Un cammino che si rinnova ogni giorno, in un impegno al tempo stesso individuale e sociale, che si dipana durante tutto l’arco di una vita. Ma, al di là di una metafora così feconda di significati, l’orma del piede impressa nella terra rappresenta l’adesione ideale e il riconoscimento da parte di Veronelli della centralità di quel mondo contadino che con il suo quotidiano lavoro ha modellato nel corso dei secoli l’ambiente e il paesaggio. La terra solcata dal “suo” camminare, piuttosto che un contrappunto di dettagli pittoreschi, è un insieme, una convergenza, un momento vissuto. Il paesaggio non è un cerchio chiuso ma un dispiegarsi. Nel pluridecennale lavoro del maestro, teso alla conoscenza e alla valorizzazione di quegli antichi saperi, emerge la piena consapevolezza che essi costituiscono, oggi più che mai, una risorsa e un patrimonio, ma rischiano la scomparsa senza adeguati interventi di sostegno.

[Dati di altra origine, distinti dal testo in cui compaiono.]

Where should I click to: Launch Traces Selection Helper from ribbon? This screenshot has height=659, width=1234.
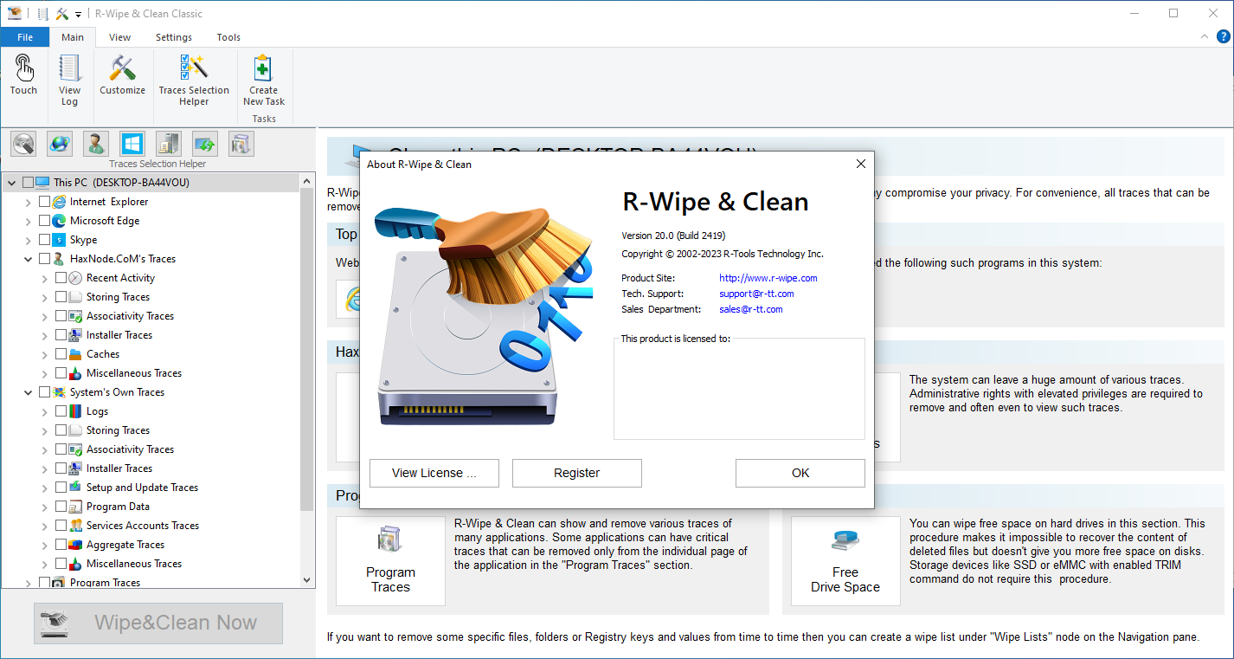coord(194,80)
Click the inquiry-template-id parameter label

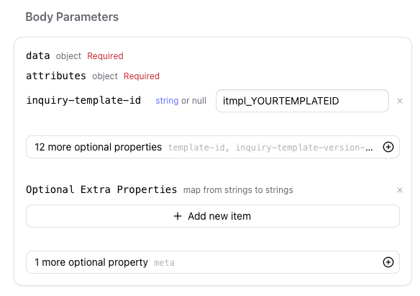click(83, 101)
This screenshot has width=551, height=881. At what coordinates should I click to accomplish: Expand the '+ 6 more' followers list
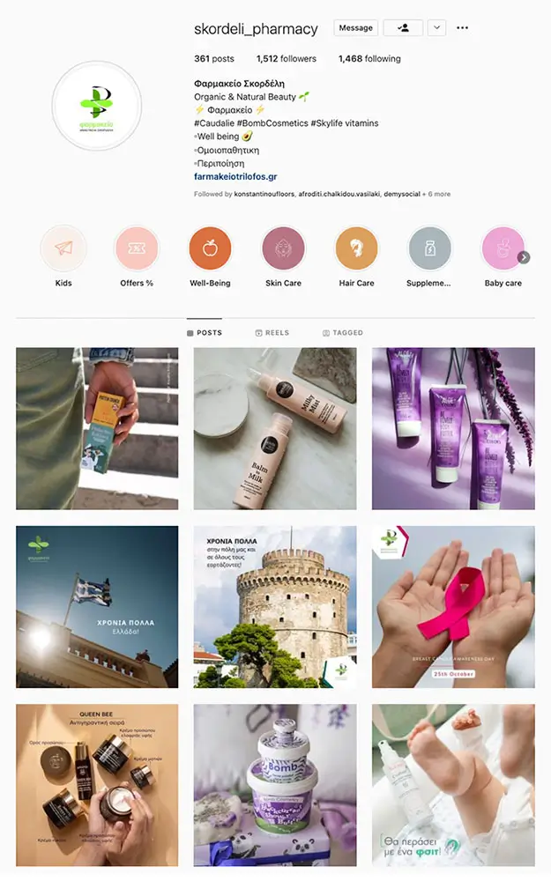click(436, 194)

Creatività, manualità, abilità tecnica, capacità imprenditoriale sono le risorse tramandate da generazioni di contadini, vignaioli, frantoiani, pescatori, allevatori, operai e artigiani. Ecco allora l’importanza crescente di un recupero della memoria per la salvaguardia di valori che sono innanzitutto morali, sociali, umani. E solo in questo contesto si può riscoprire un altro motto famoso di Veronelli: "Il peggior vino del contadino è migliore del miglior vino industriale". Sfuggente alle facili classificazioni e definizioni, la figura di Gino racchiude un caleidoscopio di interessi, ricerche, presenze mediatiche e non. Quindi tutto si tiene: "Un uomo trasparente con i piedi per terra" (Carlo Petrini), "l'inventore del giornalismo enogastronomico", "un uomo libero" (Elio Ghisalberti). O l'abile titolatore dei suoi lavori ("Come partecipare a una fiera del vino senza uscirne in coma etilico").

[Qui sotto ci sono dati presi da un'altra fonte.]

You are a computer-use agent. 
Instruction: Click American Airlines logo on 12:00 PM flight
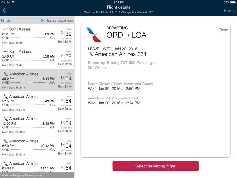click(5, 119)
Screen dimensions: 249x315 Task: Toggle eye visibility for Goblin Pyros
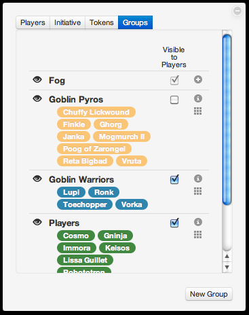point(37,98)
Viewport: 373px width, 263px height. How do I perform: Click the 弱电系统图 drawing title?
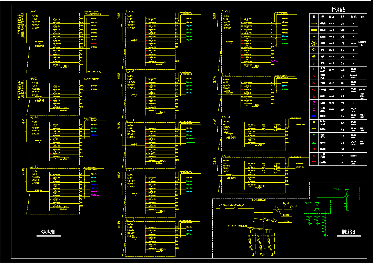[x=349, y=232]
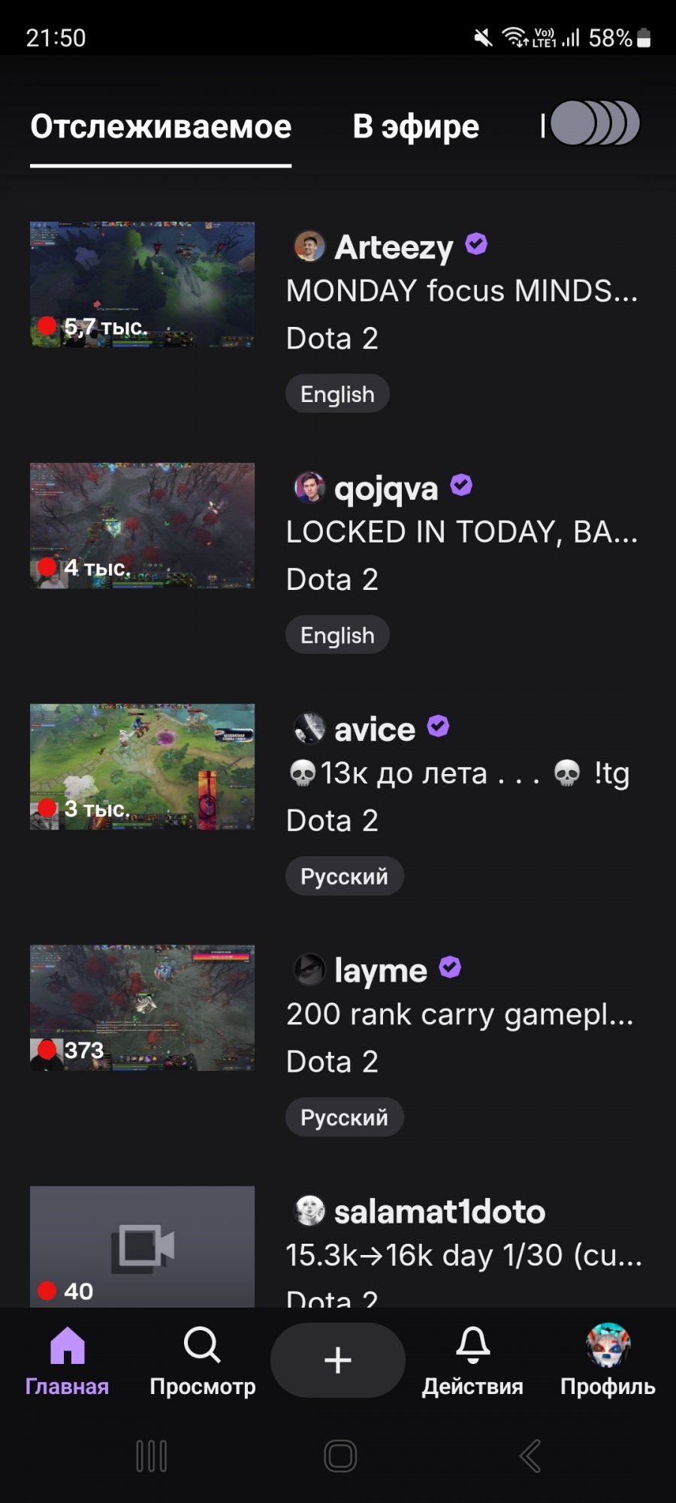The width and height of the screenshot is (676, 1503).
Task: Open avice stream title 13к до лета
Action: [x=458, y=773]
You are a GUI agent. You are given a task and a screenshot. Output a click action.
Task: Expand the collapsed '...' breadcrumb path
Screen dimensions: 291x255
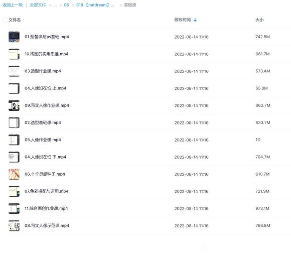[55, 5]
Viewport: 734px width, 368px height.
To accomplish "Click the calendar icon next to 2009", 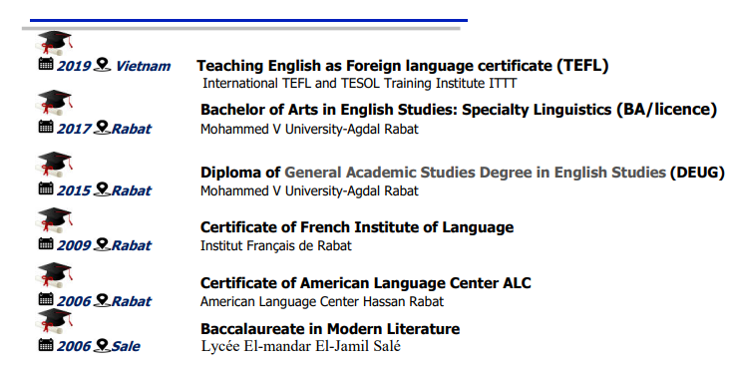I will (x=46, y=243).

Certo il buon vino, ma il "nettare" più prezioso che alimentava la vita di Veronelli era molto più raro: un mix di curiosità incessante e di ricerca perpetua dell'essenzialità e dei veri valori per cui vale la pena vivere. Una sete di conoscenza (anche musicale) da regalare agli altri, in televisione o sulle guide (persino in quella d'Oro dedicata agli alberghi che resta tra le migliori in assoluto nel panorama di settore), con gli amici o nelle sua attività didattiche aperte in Città Alta sui colli che sovrastano la Bergamo moderna. Gino intellettuale romantico, fine studioso dei classici ma anche di Apollinaire, strenuo difensore dei prodotti autoctoni, delle tipicità e delle specificità di una cultura millenaria (i “Giacimenti enogastronomici”). Una cultura che ha sempre i "piedi per terra" e che, fin quando le forze la sorreggono, si mette in cammino.
Sarà un autunno intenso quello del Comitato Decennale Luigi Veronelli. Si comincia il 18 e 19 ottobre 2014, nel contesto del Congresso Nazionale Fisar a Bologna, con un convegno e degustazione dedicati. Pochi giorni dopo, venerdì 24, questa volta al Salone del Gusto di Torino, altro incontro in collaborazione con Slow Food. Nei due giorni successivi, il 25 e 26, ad Ameno sul Lago d’Orta, appuntamento con “La cucina di Veronelli”, con Alberto Capatti. In questa sede sarà presentato il libro “Luigi Veronelli La vita è troppo corta per bere vini cattivi”, con Gian Arturo Rota e Nichi Stefi. Il mese di ottobre finirà all’Istituto Alberghiero Giolitti di Mondovì, in provincia di Cuneo, con un altro omaggio al maestro.